Ann Arbor-based Censys began life as a research project at the University of Michigan in 2015, and was spun out as a standalone company in 2017. In its original guise, Censys was like a search engine for internet connected devices, where companies searched for data around what their infrastructure exposure looked like. But last year, Censys launched an attack surface management platform, effectively becoming “the detective who finds it all for you,” Censys CEO David Corcoran told VentureBeat.
On the surface
An attack surface is essentially all the hardware, software, and cloud assets that can process or store a company’s data, and which can be accessed from the internet. This could be known assets such as websites or servers, or unknown assets such as “orphaned” technology that was set up and forgotten about.
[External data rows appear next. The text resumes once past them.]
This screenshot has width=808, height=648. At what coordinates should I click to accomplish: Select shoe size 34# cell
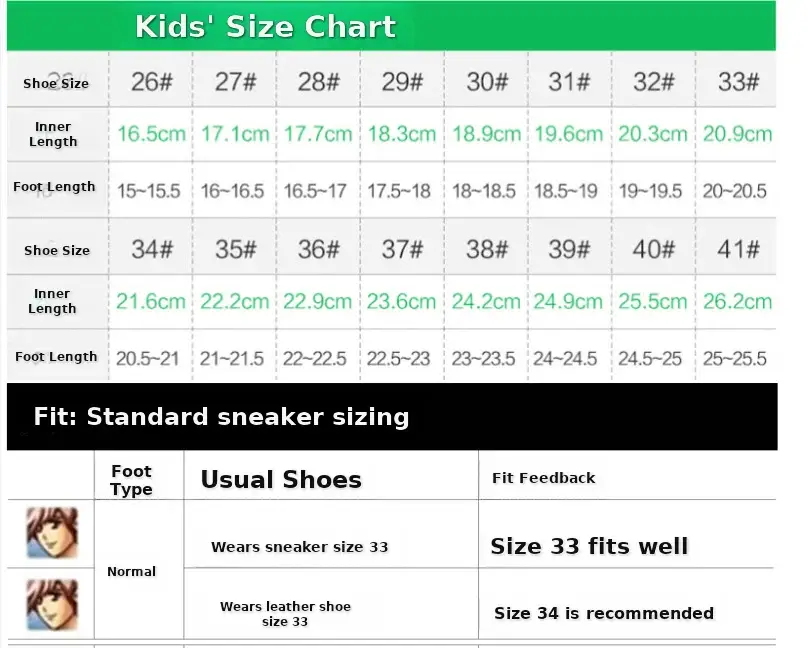152,249
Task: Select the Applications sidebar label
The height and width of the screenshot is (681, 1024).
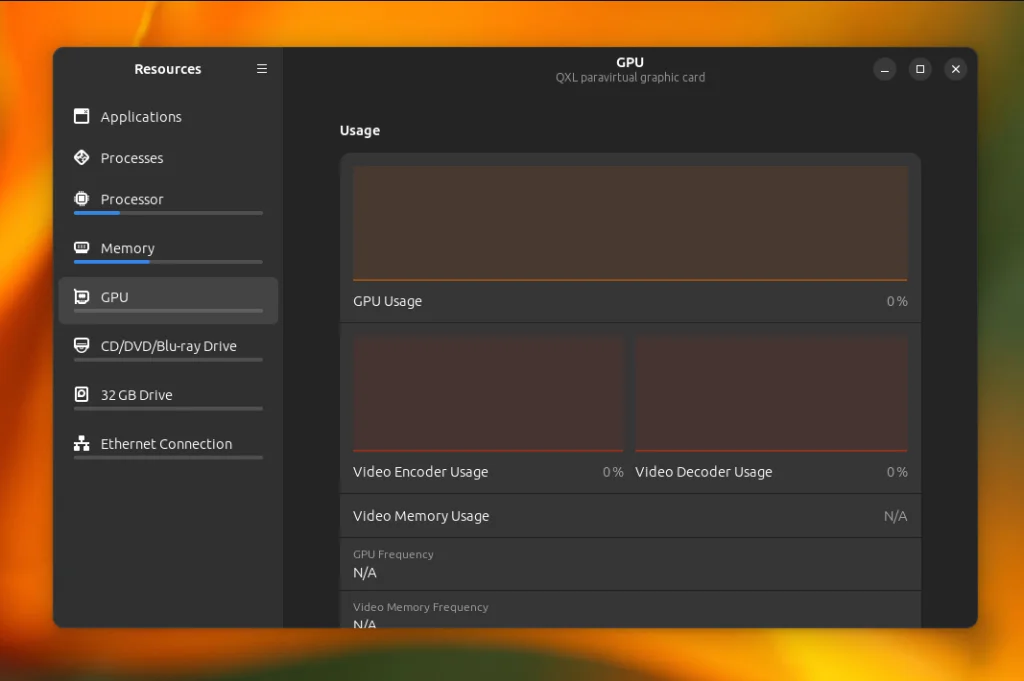Action: tap(141, 117)
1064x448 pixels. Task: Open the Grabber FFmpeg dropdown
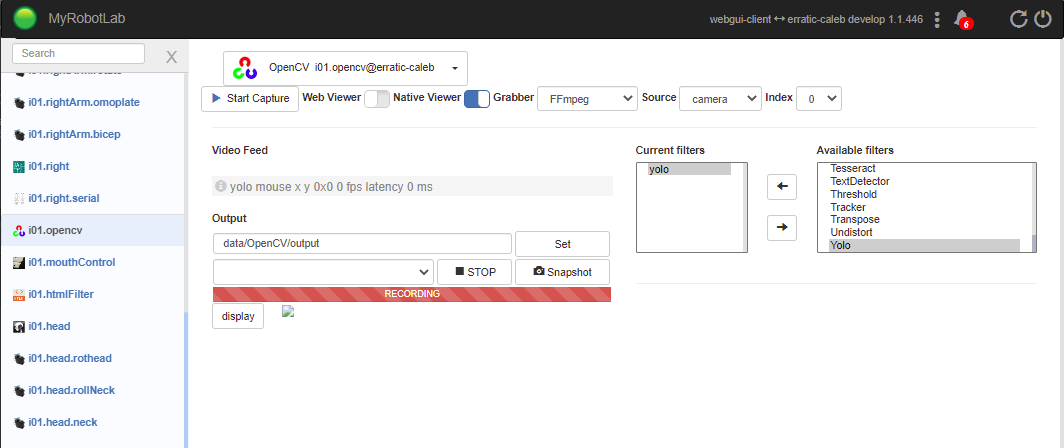587,98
The attack surface also extends into partner organizations, which may unwittingly increase the attack surface through vulnerabilities in their own products.
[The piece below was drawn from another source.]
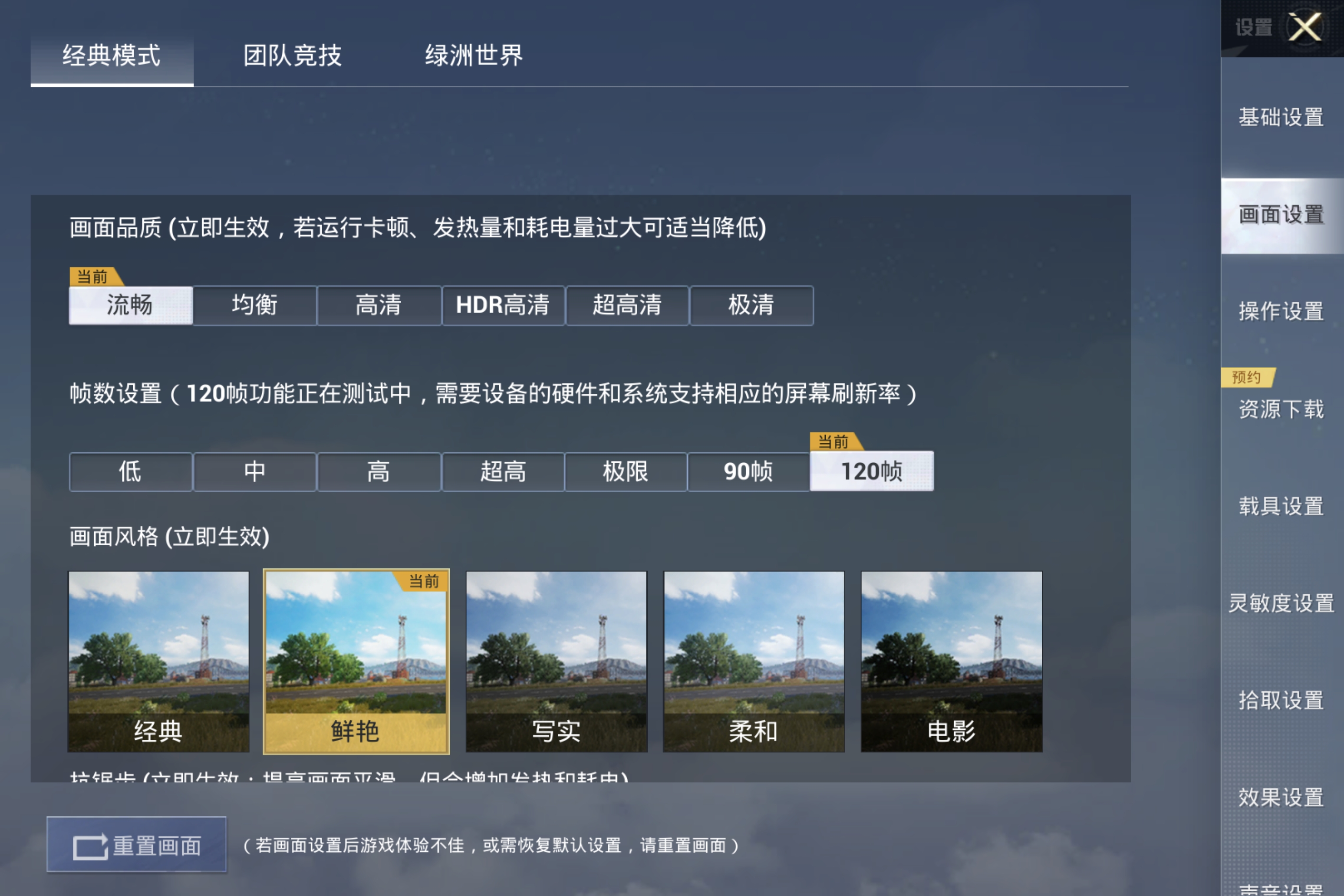Pick the 经典 style thumbnail
Image resolution: width=1344 pixels, height=896 pixels.
tap(159, 662)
Thus, attack surface management is the process of finding and monitoring all your external digital assets that may serve as an entry point for bad actors to access sensitive data — this becomes all the more pertinent with the rise of cloud computing, internet of things (IoT), and an increasingly remote workforce.
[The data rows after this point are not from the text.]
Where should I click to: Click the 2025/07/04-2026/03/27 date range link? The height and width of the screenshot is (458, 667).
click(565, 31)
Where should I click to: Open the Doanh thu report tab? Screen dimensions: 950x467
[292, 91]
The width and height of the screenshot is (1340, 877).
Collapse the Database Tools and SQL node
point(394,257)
And this is where Censys is setting out to garner its share of the $112 billion cybersecurity market.
“Censys is all about discovery — we discover and we monitor every single device, piece of software, and any service that you’re running as an organization,” Corcoran explained. “We find it before your security team knows about it, we flag things for risk, and we do that to prevent major breaches.”
The main Censys dashboard is where security teams can visualize the entire dynamic attack surface, and is where they being their investigations into risks, misconfigurations, and anomalies.
Companies can drill down into the “risks” present on the attack surface, including the asset risk type, the number of hosts affected, and how critical the risk is.
Aside from Google, Censys claims a number of notable clients, including FireEye, NATO, Swiss Armed Forces, and the U.S. Department of Homeland Security.
Alongside its funding news, Censys also unveiled a new scan engine, which it claims “sees 44% more of the internet than any other cybersecurity company,” and which is the culmination of two years development.
“The biggest problem that companies are struggling with today is visibility,” Corcoran said. “Censys is really aiming to become that system of record of everything that a company has that can be risky to that organization. We are the only system out there that is continuously discovering the things you own, the things that produce risk to you, and is monitoring those constantly for risks.”
Prior to now, Censys had raised $2.6 million in a seed round of funding led by GV and Greylock back in 2018, and with another $15.5 million in the bank, the company said that it plans to double its headcount within the next year, growing its leadership, sales, and engineering teams.